Angles can be measured in degrees or radians. Degrees are familiar from everyday use, with a full circle measuring 360°. Radians are preferred in calculus and advanced mathematics because they lead to simpler formulas.

Degree-Radian Conversion

180^{\circ} = \pi \text{ radians}

1^{\circ} = \frac{\pi}{180} \text{ radians}

1 \text{ radian} = \frac{180^{\circ}}{\pi} \approx 57.3^{\circ}

\theta_{\text{rad}} = \theta_{\text{deg}} \cdot \frac{\pi}{180}

In radians, a full circle measures

2\pi

radians (approximately 6.28). Radians represent the ratio of arc length to radius, making them a natural unit for circular motion.

Problem: Convert

45^{\circ}

to radians and

\frac{2\pi}{3}

radians to degrees.

1

For

45^{\circ}

to radians:

45^{\circ} = 45 \cdot \frac{\pi}{180} = \frac{\pi}{4} \text{ radians}

2

For

\frac{2\pi}{3}

radians to degrees:

\frac{2\pi}{3} = \frac{2\pi}{3} \cdot \frac{180^{\circ}}{\pi} = \frac{360^{\circ}}{3} = 120^{\circ}

The Unit Circle

The unit circle is a circle with radius 1 centered at the origin of the coordinate plane.

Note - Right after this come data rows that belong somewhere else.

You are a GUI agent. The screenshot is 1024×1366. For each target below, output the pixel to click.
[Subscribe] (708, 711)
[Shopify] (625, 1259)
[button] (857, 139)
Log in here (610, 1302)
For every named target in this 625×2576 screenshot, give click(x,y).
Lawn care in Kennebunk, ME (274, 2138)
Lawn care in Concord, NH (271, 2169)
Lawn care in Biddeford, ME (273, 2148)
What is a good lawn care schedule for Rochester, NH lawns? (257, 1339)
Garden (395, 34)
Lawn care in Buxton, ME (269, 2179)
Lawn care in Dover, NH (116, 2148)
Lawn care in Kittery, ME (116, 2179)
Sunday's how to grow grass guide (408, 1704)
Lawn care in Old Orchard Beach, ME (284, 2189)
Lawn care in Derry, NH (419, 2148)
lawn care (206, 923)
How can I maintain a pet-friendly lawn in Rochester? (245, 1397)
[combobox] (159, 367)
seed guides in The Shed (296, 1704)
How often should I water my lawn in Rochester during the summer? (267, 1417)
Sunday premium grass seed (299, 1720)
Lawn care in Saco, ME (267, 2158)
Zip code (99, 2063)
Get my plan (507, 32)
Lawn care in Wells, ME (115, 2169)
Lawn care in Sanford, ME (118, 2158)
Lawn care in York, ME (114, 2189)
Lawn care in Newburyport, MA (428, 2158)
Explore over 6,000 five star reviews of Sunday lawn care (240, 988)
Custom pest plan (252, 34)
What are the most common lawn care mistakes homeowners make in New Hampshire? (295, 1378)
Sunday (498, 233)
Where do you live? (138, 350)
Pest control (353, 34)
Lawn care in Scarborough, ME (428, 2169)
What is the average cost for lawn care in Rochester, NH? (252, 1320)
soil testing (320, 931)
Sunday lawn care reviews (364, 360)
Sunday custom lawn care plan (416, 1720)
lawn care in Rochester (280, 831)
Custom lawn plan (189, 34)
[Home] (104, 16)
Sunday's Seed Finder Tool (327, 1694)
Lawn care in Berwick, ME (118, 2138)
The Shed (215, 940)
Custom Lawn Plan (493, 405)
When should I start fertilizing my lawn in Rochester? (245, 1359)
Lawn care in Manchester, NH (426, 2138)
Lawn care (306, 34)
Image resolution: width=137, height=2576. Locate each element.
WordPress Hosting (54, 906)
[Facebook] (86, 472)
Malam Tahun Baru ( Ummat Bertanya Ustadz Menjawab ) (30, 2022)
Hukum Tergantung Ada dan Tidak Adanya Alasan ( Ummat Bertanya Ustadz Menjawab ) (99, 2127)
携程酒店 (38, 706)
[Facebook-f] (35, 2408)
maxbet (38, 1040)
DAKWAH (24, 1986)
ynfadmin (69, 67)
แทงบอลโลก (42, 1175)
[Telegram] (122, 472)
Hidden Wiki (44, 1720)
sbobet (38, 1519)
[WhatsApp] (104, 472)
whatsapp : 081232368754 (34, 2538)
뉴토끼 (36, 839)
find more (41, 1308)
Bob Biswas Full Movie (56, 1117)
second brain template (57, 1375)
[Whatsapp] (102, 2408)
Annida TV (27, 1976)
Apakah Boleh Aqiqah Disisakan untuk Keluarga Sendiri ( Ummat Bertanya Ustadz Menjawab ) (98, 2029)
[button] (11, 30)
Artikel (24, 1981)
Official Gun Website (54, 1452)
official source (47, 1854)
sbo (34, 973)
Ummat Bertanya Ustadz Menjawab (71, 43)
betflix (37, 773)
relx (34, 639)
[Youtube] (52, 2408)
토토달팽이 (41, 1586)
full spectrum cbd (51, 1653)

It's a fundamental tool for understanding trigonometric functions.

For any angle

\theta

, we can define:

•

\cos\theta

= x-coordinate of the point on the unit circle at angle

\theta

•

\sin\theta

= y-coordinate of the point on the unit circle at angle

\theta

•

\tan\theta = \frac{\sin\theta}{\cos\theta}

= slope of the line from origin to the point on the unit circle

Special Angles on the Unit Circle

Angle (degrees)	Angle (radians)	$\cos\theta$	$\sin\theta$	$\tan\theta$
$0^{\circ}$	$0$	$1$	$0$	$0$
$30^{\circ}$	$\frac{\pi}{6}$	$\frac{\sqrt{3}}{2}$	$\frac{1}{2}$	$\frac{1}{\sqrt{3}}$
$45^{\circ}$	$\frac{\pi}{4}$	$\frac{\sqrt{2}}{2}$	$\frac{\sqrt{2}}{2}$	$1$
$60^{\circ}$	$\frac{\pi}{3}$	$\frac{1}{2}$	$\frac{\sqrt{3}}{2}$	$\sqrt{3}$
$90^{\circ}$	$\frac{\pi}{2}$	$0$	$1$	$\text{undefined}$
$180^{\circ}$	$\pi$	$-1$	$0$	$0$
$270^{\circ}$	$\frac{3\pi}{2}$	$0$	$-1$	$\text{undefined}$
$360^{\circ}$	$2\pi$	$1$	$0$	$0$

The Six Trigonometric Functions

While sine and cosine are the most fundamental trigonometric functions, there are six trigonometric functions in total. Each has its own properties and uses.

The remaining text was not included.